За глумлением последовало притеснение, когда в Узбекистан были присланы чужаки (в основном русские), чтобы занять руководящие посты, ставшие вакантными после ареста узбеков. Чужаки мало что знали о месте, куда попали, и обычаях, никто из них не говорил на местном языке. Для множества узбеков вся затея «борьбы с коррупцией» была не более чем имперским трюком, дабы поставить их землю под еще более жесткий контроль Москвы.

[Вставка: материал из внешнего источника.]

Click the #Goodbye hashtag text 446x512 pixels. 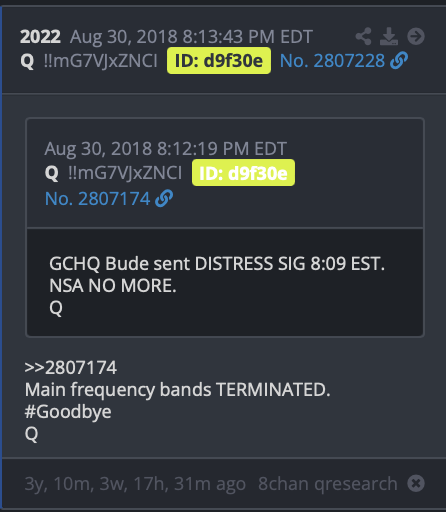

Побывав в феврале 1988 года в Ташкенте, я заметил мало перемен в тамошней атмосфере по сравнению с 70–ми годами. Высшие партийные деятели еще не были доступны иностранным гостям. Нас, американцев, угощали щедрыми застольями и красочными танцами, но когда я на улице произносил речь по случаю открытия выставки, устроенной Информационным агентством США (ЮСИА), присутствовать разрешено было лишь людям, специально подобранным местными властями, а ярдах в пятидесяти от нас поставили звуковую установку поглощавшую все вылетавшие из наших громкоговорителей фразы, Политическое руководство явно велось жестко, поскольку в самом разгаре были преследования по «узбекскому делу».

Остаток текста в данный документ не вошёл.